Arul mengambil ponselnya dan menelepon.
INTERCUT TO:
CU: Tampak ponsel Hasbi yang diletakkan di meja kamar relawan bergetar, dan tertera nama ‘Arul’ di layar.
INTERCUT TO:
ARUL
Nggak diangkat.
NICO
Sesibuk itu, sampe dia lupa sama hp-nya.
CUT TO:
38. INT. DAPUR KANTIN HOSPICE – SIANG
Hasbi tampak sedang memotong kentang, sambil sesekali menguap dan matanya terpejam.
CU: Jam di dinding menunjukkan jarum jam bergerak dipercepat.
Hasbi lalu membantu mengupas bawang. Kini, ia tampak mengedip-ngedipkan mata dan menggosokkan hidung ke lengan bajunya. Lalu, air matanya tampak mengalir.
CU: Jam di dinding kembali menunjukkan waktu telah lewat beberapa jam.
Proses memasak selesai. Pak Bahri menyerahkan nampan berisi makanan pada Hasbi.
PAK BAHRI
Den Hasbi, makasih udah bantu kita di dapur hari ini. Dan terakhir, saya mau minta tolong berikan makanan ini ke Pak Anggoro.
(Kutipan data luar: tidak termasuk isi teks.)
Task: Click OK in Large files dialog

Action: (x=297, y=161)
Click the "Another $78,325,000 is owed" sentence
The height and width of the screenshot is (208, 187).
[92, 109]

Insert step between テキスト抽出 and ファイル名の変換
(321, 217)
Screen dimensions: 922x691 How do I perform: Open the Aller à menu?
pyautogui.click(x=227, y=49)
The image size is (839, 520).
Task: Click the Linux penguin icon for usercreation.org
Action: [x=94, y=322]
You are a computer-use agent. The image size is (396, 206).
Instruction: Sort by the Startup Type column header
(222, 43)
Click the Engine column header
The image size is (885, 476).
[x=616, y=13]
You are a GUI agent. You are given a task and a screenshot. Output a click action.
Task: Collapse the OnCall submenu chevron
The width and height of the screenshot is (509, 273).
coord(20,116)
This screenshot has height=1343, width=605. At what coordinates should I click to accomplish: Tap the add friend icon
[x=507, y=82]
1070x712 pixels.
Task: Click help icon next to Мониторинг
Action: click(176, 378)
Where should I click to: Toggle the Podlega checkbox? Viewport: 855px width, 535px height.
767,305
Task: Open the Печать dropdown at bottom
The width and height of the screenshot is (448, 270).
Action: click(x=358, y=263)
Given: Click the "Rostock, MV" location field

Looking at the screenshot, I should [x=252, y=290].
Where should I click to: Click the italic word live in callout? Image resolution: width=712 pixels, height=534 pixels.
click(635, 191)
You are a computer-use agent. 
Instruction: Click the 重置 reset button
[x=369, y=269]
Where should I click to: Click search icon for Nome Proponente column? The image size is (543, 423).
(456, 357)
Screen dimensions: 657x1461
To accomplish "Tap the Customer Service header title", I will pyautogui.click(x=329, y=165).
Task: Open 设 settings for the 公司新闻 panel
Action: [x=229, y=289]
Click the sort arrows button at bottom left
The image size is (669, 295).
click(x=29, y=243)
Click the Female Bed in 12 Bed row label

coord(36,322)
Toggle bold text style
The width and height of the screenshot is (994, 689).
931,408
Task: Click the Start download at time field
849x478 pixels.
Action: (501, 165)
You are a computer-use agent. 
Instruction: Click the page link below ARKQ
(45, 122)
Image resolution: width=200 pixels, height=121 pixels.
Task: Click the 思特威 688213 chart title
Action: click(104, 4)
Pak Bahri lalu melihat Alin yang berjalan menuju dapur.
PAK BAHRI
Neng Alin, bisa temani Den Hasbi antarkan makanan ke Pak Anggoro.
CUT TO:
39. INT. LORONG KAMAR ARUNIKA – SIANG
Hasbi dan Alin sedang berjalan menuju kamar Anggoro.
HASBI
Pak Anggoro itu spesial, ya? Kenapa yang anterin makanan harus sampe dua orang segala?
ALIN
Saya kan cuma tunjukkin kamarnya karena kamu belum tahu.
HASBI
Ya, kenapa nggak kamu aja yang anterin makanannya?
ALIN
Karena ke depannya, kamu yang anterin makanannya sendiri.
HASBI
Kenapa saya?
ALIN
Udah, jangan banyak nanya!
CUT TO:
40. INT. KAMAR ANGGORO – SIANG
Hasbi dan Alin memasuki kamar Anggoro. Sementara, Anggoro sedang duduk di atas ranjang sembari memandang keluar jendela, ke arah arunika bernama Rani (65) yang sedang mengobrol akrab dengan suami dan ketiga putra-putrinya di area taman hospice.
ALIN
Pak, kami mengantarkan makan siang untuk Bapak.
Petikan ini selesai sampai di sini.